First, the cross pictures the blackness, ugliness and vileness of our sins. As one gazes at the cross the ghastly sight of Christ’s beaten, bruised and bloody body suspended between heaven and earth in the darkness of the day pictures how our sin looks in the sight of a holy God. As H.R. Mackintosh has said, “That God gave Christ to man and they could do no better than crucify Him, casts a terrible light upon our sinfulness.”  P.T. Forsyth wrote, “Sin is more than failure to live up to an ideal of human conduct. Sin is rebellion against a holy God so that when we sin we are putting ourselves at a distance from God and creating a chasm between Him and ourselves which we cannot bridge by our own efforts.” 
At the cross we see the ugliness and blackness of sin in the eyes of a Holy God. Because sin is an offense to God’s holiness, His holiness opposes sin in judgment. Holiness demands like holiness in return and if that can’t be complied with then sin must be judged. Since man can’t comply with God’s holy demands then he is in a terrible predicament.
Second, the cross pictures to us the holy-love of God. The same holy-love which judges sin, is the same holy-love which provides salvation from our sin.
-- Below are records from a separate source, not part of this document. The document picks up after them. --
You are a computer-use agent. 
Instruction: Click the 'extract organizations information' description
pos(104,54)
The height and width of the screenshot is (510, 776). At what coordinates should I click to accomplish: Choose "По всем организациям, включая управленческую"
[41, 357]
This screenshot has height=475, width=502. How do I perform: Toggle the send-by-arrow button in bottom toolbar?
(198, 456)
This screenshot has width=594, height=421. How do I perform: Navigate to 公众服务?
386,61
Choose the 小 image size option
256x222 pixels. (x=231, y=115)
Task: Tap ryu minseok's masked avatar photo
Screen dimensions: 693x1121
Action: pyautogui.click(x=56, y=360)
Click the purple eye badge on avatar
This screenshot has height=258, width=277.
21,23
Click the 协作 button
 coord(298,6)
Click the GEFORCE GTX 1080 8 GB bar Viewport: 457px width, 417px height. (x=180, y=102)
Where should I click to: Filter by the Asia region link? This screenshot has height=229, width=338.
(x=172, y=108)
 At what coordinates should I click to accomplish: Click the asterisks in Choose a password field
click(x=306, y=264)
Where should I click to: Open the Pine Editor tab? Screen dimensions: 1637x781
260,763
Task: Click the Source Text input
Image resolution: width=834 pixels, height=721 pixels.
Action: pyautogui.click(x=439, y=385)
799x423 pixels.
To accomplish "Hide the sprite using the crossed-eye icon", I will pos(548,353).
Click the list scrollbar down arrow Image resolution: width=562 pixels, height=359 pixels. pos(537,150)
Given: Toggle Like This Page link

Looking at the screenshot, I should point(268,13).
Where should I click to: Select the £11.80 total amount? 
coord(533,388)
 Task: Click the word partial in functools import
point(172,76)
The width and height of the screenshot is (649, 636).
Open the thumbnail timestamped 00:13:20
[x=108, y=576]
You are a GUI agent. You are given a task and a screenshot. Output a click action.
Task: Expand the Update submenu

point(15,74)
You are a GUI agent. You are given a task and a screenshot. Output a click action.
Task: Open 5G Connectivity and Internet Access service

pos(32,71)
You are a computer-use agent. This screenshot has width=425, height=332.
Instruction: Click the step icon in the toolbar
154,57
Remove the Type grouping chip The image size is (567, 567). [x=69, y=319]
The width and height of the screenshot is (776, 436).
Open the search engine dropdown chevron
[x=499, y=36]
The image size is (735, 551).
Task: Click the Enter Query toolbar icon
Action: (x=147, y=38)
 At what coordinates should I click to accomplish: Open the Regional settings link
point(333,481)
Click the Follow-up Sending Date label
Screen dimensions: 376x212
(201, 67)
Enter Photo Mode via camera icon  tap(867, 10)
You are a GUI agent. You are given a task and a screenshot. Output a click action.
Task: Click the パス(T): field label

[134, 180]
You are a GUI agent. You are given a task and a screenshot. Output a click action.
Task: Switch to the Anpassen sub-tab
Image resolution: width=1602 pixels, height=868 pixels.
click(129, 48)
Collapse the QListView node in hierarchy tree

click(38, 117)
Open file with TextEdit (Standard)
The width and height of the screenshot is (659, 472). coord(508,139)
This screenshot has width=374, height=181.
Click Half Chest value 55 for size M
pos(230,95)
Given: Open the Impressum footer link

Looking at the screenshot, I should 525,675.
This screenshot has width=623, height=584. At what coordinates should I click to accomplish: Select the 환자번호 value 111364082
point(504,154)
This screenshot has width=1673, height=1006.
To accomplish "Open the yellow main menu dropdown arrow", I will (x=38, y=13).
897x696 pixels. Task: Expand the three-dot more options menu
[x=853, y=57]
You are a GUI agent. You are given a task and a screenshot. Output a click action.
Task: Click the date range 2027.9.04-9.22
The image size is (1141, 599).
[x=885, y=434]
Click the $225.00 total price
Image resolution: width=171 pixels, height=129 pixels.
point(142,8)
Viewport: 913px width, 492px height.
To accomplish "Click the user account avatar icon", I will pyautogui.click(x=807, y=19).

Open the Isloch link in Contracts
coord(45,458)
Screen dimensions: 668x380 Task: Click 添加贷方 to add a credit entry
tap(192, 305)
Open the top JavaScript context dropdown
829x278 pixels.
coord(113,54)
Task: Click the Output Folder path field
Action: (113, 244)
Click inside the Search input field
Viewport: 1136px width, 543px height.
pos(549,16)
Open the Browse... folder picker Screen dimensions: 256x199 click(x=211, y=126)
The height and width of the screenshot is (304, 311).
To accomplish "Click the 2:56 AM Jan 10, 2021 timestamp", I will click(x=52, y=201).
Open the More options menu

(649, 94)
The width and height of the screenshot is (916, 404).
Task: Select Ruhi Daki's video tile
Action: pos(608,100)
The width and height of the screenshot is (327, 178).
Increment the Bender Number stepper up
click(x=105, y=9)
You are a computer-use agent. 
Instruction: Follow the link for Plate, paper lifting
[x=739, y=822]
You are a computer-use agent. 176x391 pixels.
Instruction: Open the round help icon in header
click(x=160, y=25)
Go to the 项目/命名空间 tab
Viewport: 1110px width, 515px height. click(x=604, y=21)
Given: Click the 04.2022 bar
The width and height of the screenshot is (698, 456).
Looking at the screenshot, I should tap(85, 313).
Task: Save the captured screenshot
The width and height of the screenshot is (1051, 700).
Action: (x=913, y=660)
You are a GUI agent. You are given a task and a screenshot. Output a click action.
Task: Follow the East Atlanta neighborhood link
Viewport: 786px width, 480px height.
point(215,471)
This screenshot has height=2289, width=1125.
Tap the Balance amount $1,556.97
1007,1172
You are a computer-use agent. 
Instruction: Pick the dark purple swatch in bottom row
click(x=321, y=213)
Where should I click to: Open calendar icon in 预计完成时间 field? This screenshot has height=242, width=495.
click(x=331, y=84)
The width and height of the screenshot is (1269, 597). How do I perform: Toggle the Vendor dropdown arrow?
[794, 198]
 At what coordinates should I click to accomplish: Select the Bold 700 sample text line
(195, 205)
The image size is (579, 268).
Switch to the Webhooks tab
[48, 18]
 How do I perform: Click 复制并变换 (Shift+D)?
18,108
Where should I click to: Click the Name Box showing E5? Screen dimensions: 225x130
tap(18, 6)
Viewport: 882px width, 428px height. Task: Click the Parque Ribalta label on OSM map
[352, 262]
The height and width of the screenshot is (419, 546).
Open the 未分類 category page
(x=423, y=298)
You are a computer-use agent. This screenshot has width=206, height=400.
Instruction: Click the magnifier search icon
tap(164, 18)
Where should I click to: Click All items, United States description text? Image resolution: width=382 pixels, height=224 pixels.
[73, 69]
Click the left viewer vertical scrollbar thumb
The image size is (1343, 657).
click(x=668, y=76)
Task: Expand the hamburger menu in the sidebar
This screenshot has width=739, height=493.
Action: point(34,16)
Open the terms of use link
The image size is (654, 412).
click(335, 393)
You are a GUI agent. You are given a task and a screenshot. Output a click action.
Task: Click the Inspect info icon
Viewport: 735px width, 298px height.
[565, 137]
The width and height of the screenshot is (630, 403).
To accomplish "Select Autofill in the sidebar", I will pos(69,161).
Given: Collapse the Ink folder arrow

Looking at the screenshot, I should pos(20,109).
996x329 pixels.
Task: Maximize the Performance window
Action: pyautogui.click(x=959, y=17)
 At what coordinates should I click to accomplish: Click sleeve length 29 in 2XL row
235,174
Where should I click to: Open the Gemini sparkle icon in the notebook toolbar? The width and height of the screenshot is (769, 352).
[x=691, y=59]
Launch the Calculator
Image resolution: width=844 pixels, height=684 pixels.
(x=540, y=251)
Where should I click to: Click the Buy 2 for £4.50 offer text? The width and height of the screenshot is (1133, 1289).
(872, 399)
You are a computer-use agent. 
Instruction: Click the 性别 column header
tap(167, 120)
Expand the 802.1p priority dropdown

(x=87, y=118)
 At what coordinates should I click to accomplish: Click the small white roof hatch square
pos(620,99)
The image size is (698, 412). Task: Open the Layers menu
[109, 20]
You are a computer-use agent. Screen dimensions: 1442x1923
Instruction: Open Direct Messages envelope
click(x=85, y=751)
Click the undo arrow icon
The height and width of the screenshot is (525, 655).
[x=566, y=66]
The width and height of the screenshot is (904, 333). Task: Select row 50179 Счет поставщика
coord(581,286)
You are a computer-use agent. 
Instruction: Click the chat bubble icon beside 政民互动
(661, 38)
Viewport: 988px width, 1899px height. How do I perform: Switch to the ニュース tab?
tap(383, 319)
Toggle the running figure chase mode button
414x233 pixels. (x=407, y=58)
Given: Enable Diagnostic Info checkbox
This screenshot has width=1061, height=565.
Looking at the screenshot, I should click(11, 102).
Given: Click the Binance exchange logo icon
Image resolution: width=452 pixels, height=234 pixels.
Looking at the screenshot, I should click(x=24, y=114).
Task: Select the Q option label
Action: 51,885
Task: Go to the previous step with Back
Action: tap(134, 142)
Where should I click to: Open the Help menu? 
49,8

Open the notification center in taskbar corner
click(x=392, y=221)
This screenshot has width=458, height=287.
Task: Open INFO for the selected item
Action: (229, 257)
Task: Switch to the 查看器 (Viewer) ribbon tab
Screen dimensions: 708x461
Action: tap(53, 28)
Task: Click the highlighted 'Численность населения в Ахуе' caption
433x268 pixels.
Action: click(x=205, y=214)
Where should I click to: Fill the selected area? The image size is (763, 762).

Martin Hengel writes, “In the death of Jesus of Nazareth God identified himself with the extreme of human wretchedness, which Jesus endured as a Representative of us all, in order to bring us to the freedom of the children of God.”  The cross did not just happen to Jesus, He came on purpose for it. At the cross God demonstrated His love toward us in that while we were yet sinners Christ died for us (Romans 5:8). It was at the cross, “He who knew no sin became sin for us that we might become the righteousness of God” (2 Cor. 5:21). At the cross we see our God in Jesus Christ assuming our obligation (2 Cor. 5:21), and redeeming us from the curse of the law being made a curse for us (Gal. 3:13). The cross shouts to us like nothing else can, “Christ loved us and has given Himself for us an offering and a sacrifice” (Eph. 5:2).
John R. Stott has written, “For in order to save us in such a way as to satisfy himself, God through Christ substituted himself for us. Divine love triumphed over divine wrath by divine self-sacrifice.”  The Father’s holy-love, demonstrated in the life and cross of Christ, His indescribable love. It was not the nails that held Christ to the cross as He was being mocked and spit upon, but his indescribable love held Him there. It was His holy-love that did for you and I what we could never do for ourselves. His love was an individual love. He died for you and me. As our Substitute, Christ paid the sin debt for the “whosoevers” of the world (John 3:16). Yes, the cross pictures the holy-love of the Father which became incarnate in Christ who did for us what we could never do for ourselves.
In the days of the Roman Empire the cross was a symbol of death, defeat, despair and shame. Yet Christ transformed the cross into a symbol of hope, deliverance, grace, redemption, forgiveness, salvation, life, love, and light. The more one ponders the wonder of the cross, the more one bows in awe before the Christ of the cross.
The liberating words of P.T. Forsyth are most fitting, “Through the cross to the Light.”
 For an excellent treatment on what victims endured through crucifixion see Martin Hengel, Crucifixion, (Philadelphia: fortress Press, 1977).
 Cicero, Against Verres 2.5.169.
 Cited in Ronald Wallace, The Gospel of John, (Scottish Academic Press, 1991), 7.
 Forsyth, The Cruciality of the Cross, (London: Hodder and Stoughton, 1910), 94-98.
 Hengel, Crucifixion, 18-19.
 Stott, The Cross of Christ, (Illinois: InterVarsity Press, 1986), 159.
 On the memorial tablet to Peter Taylor (P.T.) Forsyth in New College Chapel London is inscribed a Latin motto, which aptly describes His life, ministry and theology: Per Crucem ad Lucem – ‘Through the Cross to the Light.’